I thought I had used a reference to the vector as a member of my class. So I had the program print the chart with the element in its original position and then execute swap_up, so the class method moves the element up a space and prints the chart again. This worked.

The problem is that then I had the program print the chart a third time and the element was back in its original position. So I obviously passed the vector as a class member by value and not by reference, so the class method didn't actually change the chart but a copy of it. What did I do wrong?

Answer 1

I thought I had used a reference to the vector as an attribute of my class.
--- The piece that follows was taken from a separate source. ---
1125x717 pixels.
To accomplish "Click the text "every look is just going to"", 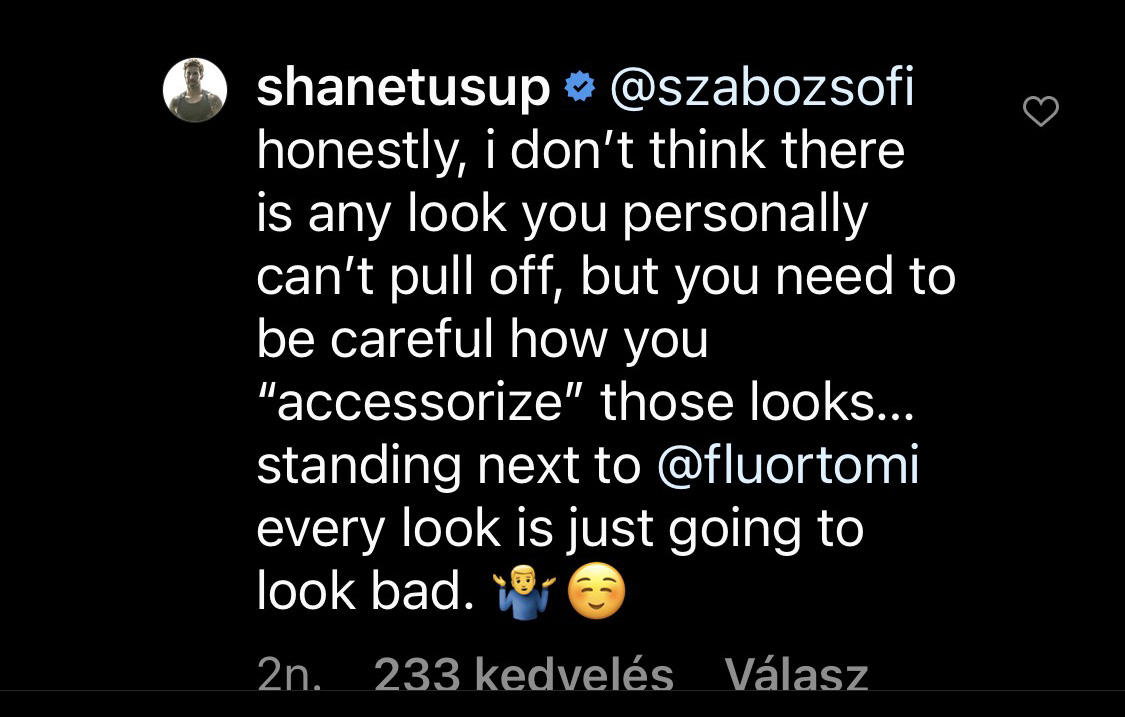I will coord(560,529).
No. You passed a reference to a vector as a parameter to your class's constructor. That's all you did.

Your constructor assigned it to its class member. It is very important to use correct terminology when discussing C++. C++ is complicated enough so that inconsistent terminology often leads to confusion.

vector<vector<string>> chart;

This is a commonly described as a class member, not an "attribute".
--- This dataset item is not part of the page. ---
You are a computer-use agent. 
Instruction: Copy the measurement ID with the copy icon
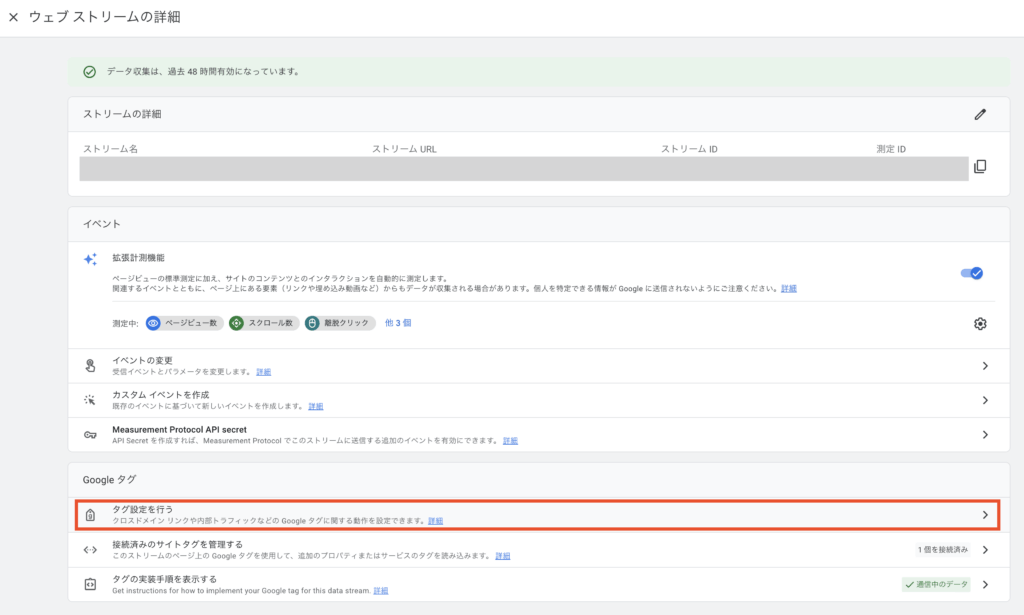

As you can see, it is not a reference. It is a discrete object. This means that when the constructor initializes the class member

... chart(arr)

the referenced vector gets copied into chart , a discrete object.

Subsequent changes to chart have no effect on the vector that was passed, by reference, to the constructor. After all, why should it? It's a vector, on its own merits.

If your expectations were that the original vector should be affected then the class member, itself, should be a reference:

class Example {
    int x, y;
    vector<vector<string>> &chart;

Then, the chart reference gets initialized from the reference to the parameter that gets passed to the constructor, and subsequent changes to chart reference that vector.

This kind of design is problematic for other reasons, generally, but they are immaterial to the question.